Ultimately the RAPIDO trial demonstrates that total neoadjuvant therapy (TNT) with short-course RT may be offered to selected patients, acknowledging that locoregional recurrence risk may increase in patients with certain high-risk features.
Guidelines
NCCN Rectal Cancer (Version 2.2025, adapted)[1]
- For T1-2 N0 M0 rectal cancer, options include
- Transabdominal resection followed by adjuvant therapy
- Chemo/RT (capecitabine or 5FU), followed by FOLFOX or CAPEOX, followed by resection
- Short-course RT, followed by FOLFOX or CAPEOX, followed by resection
- Evaluation for short-course RT should be in a multidisciplinary setting, with a discussion fo the need for downstaging and the possibility of long-term toxicity.
- While short-course RT can be considered for preoperative radiation, for high-risk rectal cancer, the 5-year follow-up of the RAPIDO trial now indicates a statistically higher locoregional recurrence rate in the experimental arm (10%) compared to the control arm (6%).
Design
- Randomized, open-label, phase 3 trial
- N=920 patients with newly diagnosed locally advanced rectal cancer
- Experimental: Short-course radiotherapy → chemotherapy → TME (n=462)
- Control: Long-course chemoradiotherapy → TME → optional adjuvant chemotherapy (n=450)
- Setting: 54 centers in 7 countries
- Enrollment: June 2011 to June 2016
- Median follow-up: 4.6 years
- Analysis: Intention-to-treat
- Primary outcome: Disease-related treatment failure at 3 years
Population
Inclusion Criteria
- Adults with biopsy-proven high-risk locally advanced rectal cancer
- High-risk features on pelvic MRI (e.g., cT4, cN2, +MRF, lateral lymph node involvement)
- ECOG performance status 0–1
Exclusion Criteria
- Metastatic disease
- Tumor invasion into the sacral nerve roots
- Prior rectal cancer treatment
Baseline Characteristics
- Median age: 62 years
- Male sex: 65%
- Clinical T stage: 65% cT3, 32% cT4
- Clinical N stage: 65% cN2
- Mesorectal fascia involvement: 61%
Interventions
- Randomized to
- Experimental arm:
- Short-course RT (25 Gy over 5 fractions in ≤8 days)

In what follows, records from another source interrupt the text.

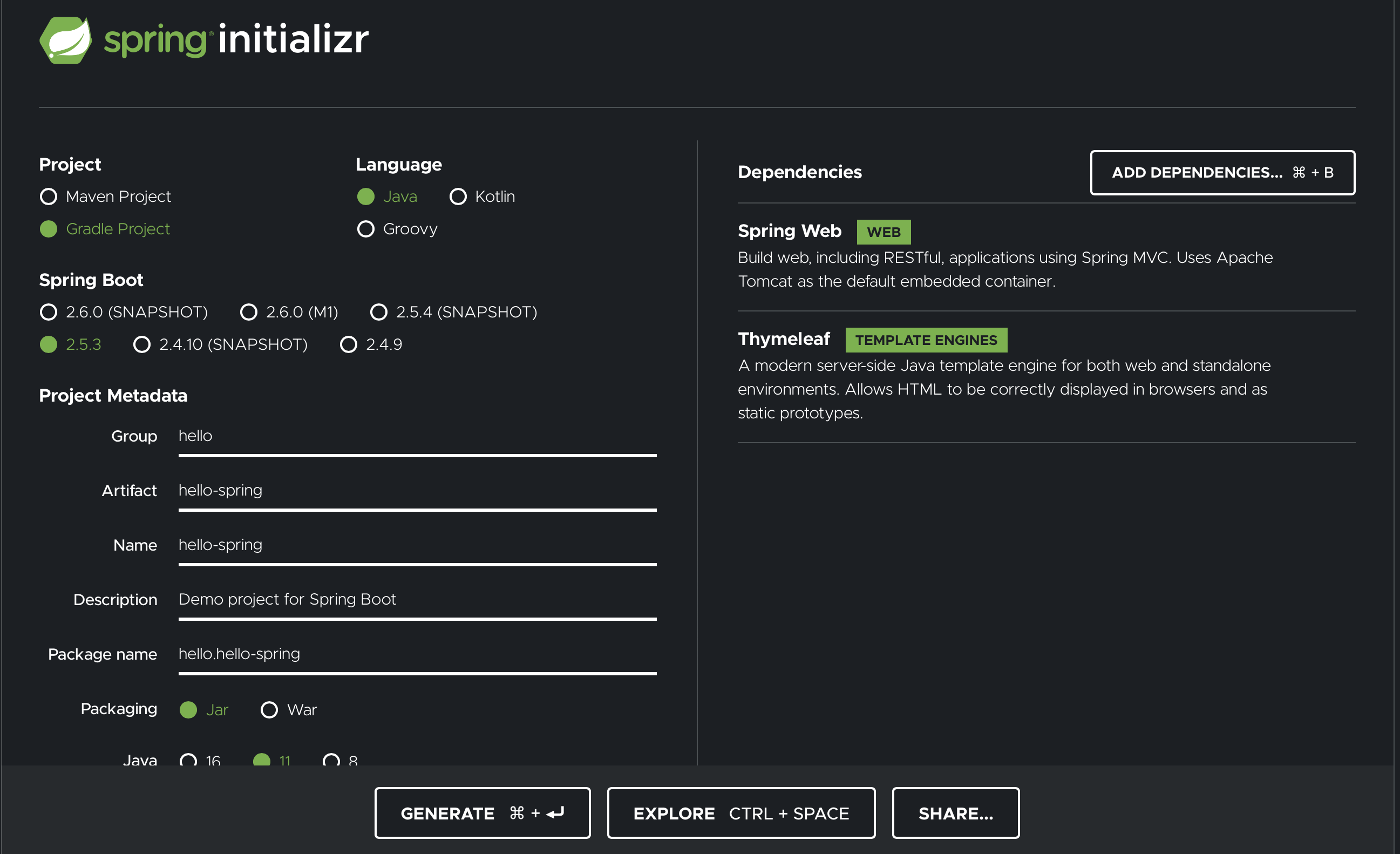Select Maven Project radio button
The image size is (1400, 854).
[49, 196]
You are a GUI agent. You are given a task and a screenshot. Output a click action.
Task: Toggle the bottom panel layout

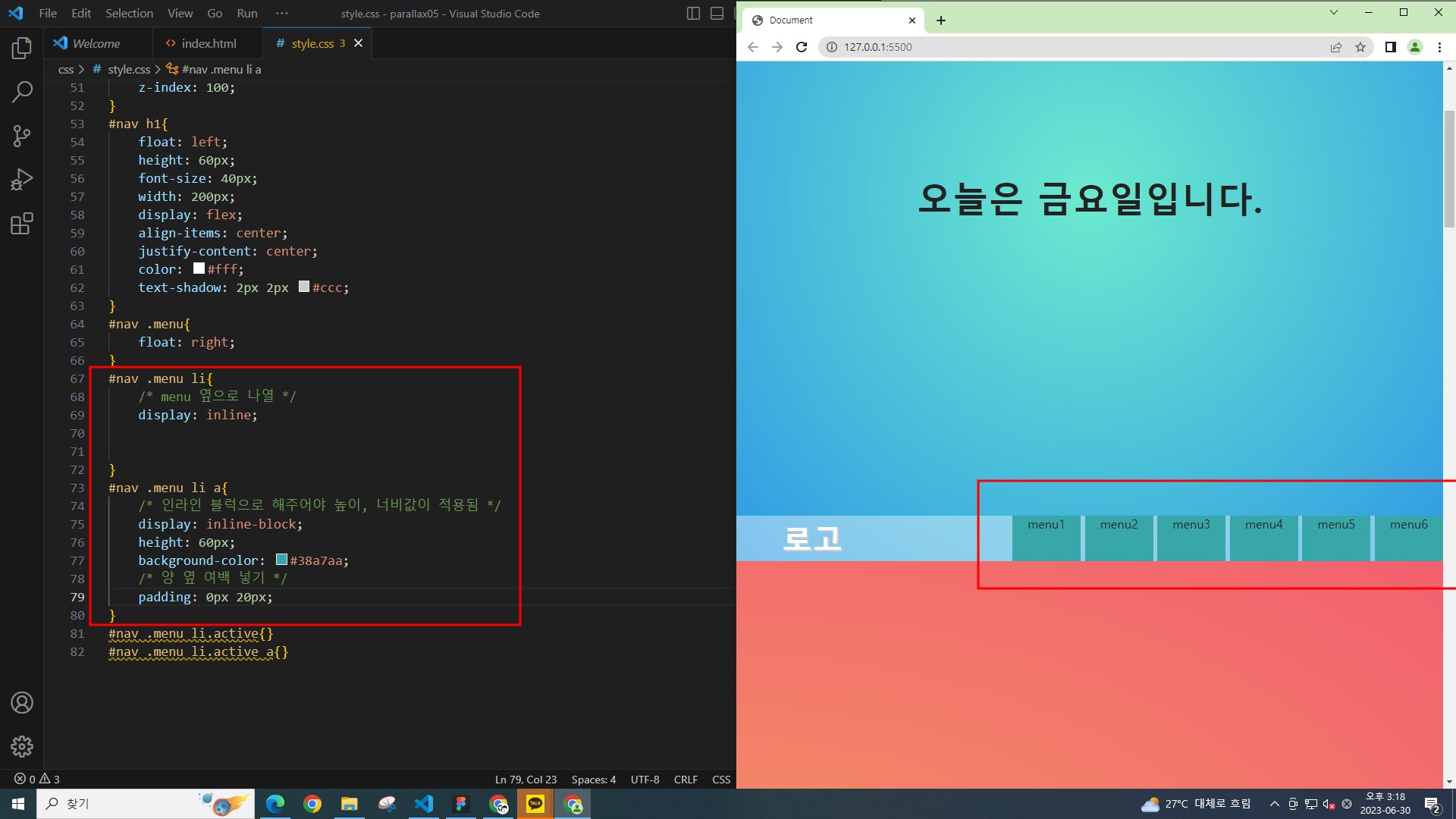pyautogui.click(x=717, y=14)
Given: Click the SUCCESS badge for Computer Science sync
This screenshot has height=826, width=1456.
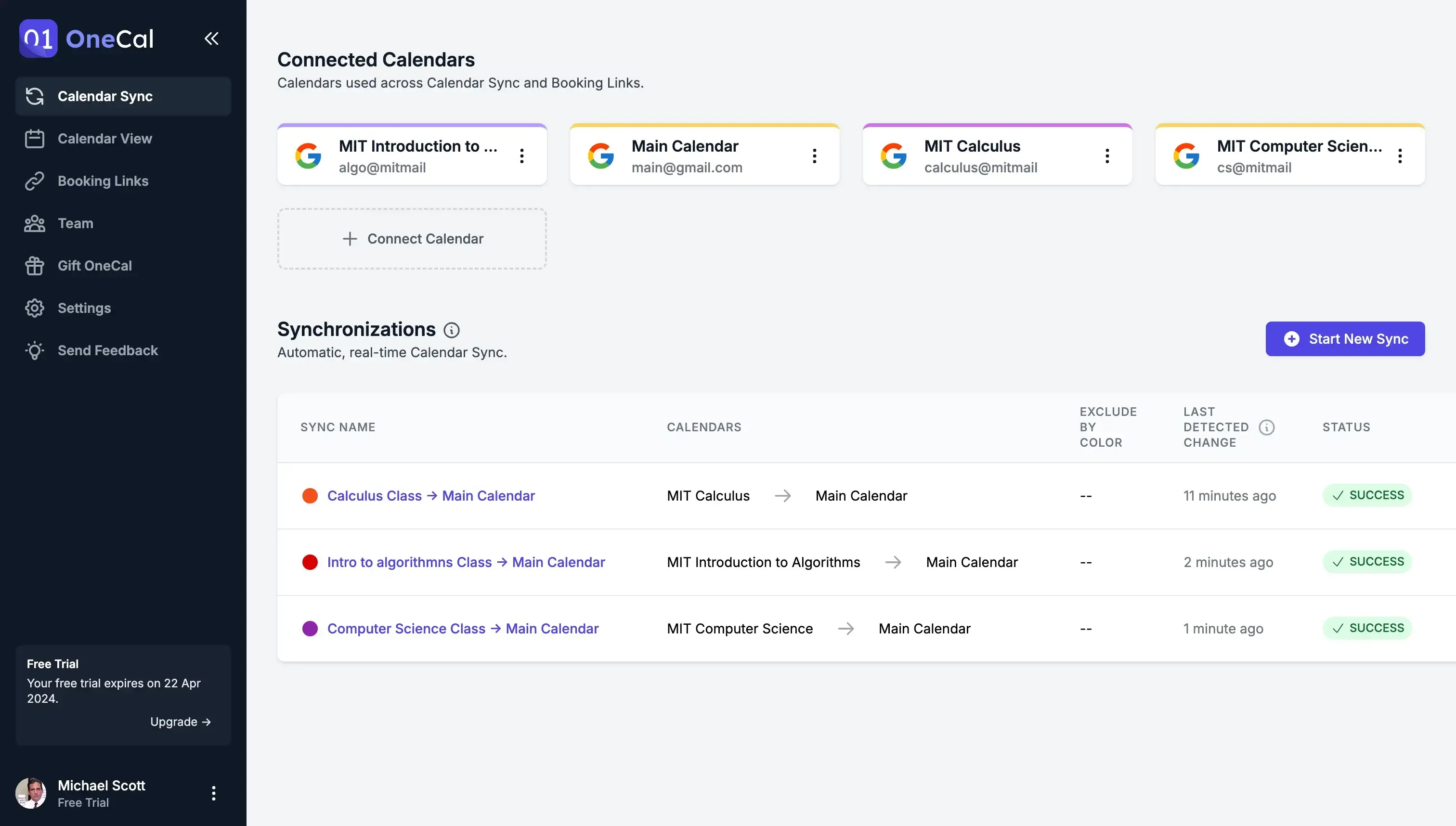Looking at the screenshot, I should tap(1367, 628).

- Chemotherapy: six cycles of CAPEOX or nine cycles of FOLFOX
- TME after 2–4 weeks
- Standard arm:
- Long-course chemoradiotherapy (50 Gy over 25-28 fractions) with oral capecitabine
- TME after 6–10 weeks
- Optional adjuvant chemotherapy (CAPEOX or FOLFOX) per center policy
- Experimental arm:
Outcomes
Comparisons are short-course RT vs. control arms.
Primary Outcome
- Disease-related treatment failure at 3 years
- 23.7% vs. 30.4% (HR 0.75; 95% CI 0.60–0.95; P=0.019)
Secondary Outcomes
- Distant metastases at 3 years
- 20.0% vs. 26.8% (HR 0.69; P=0.0048)
- Pathological complete response rate
- 28% vs. 14% (OR 2.37; P<0.0001)
- Locoregional failure at 3 years
- 8.3% vs. 6.0% (HR 1.42; P=0.12)
- 3-year overall survival
- 89.1% vs. 88.8% (HR 0.92; P=0.59)
Subgroup Analysis
Subgroup analyses consistently favored the experimental treatment for disease-related treatment failure, although they were not prespecified and may be hypothesis-generating.
Adverse Events
- Grade ≥3 diarrhea
- 16% vs. 9%
- Serious adverse events
- 38% vs. 34%
Criticisms
- Variability in adjuvant chemotherapy use across centers may have influenced outcomes.
- Long-term survival data and quality-of-life outcomes are not yet available.
- Subgroup analyses for disease-free survival were not prespecified, introducing potential biases.
- Protocol changes during the study (e.g., primary outcome redefinition) could impact interpretation.
Funding
Funded by the Dutch Cancer Foundation, Swedish Cancer Society, Spanish Ministry of Economy and Competitiveness, and Spanish Clinical Research Network.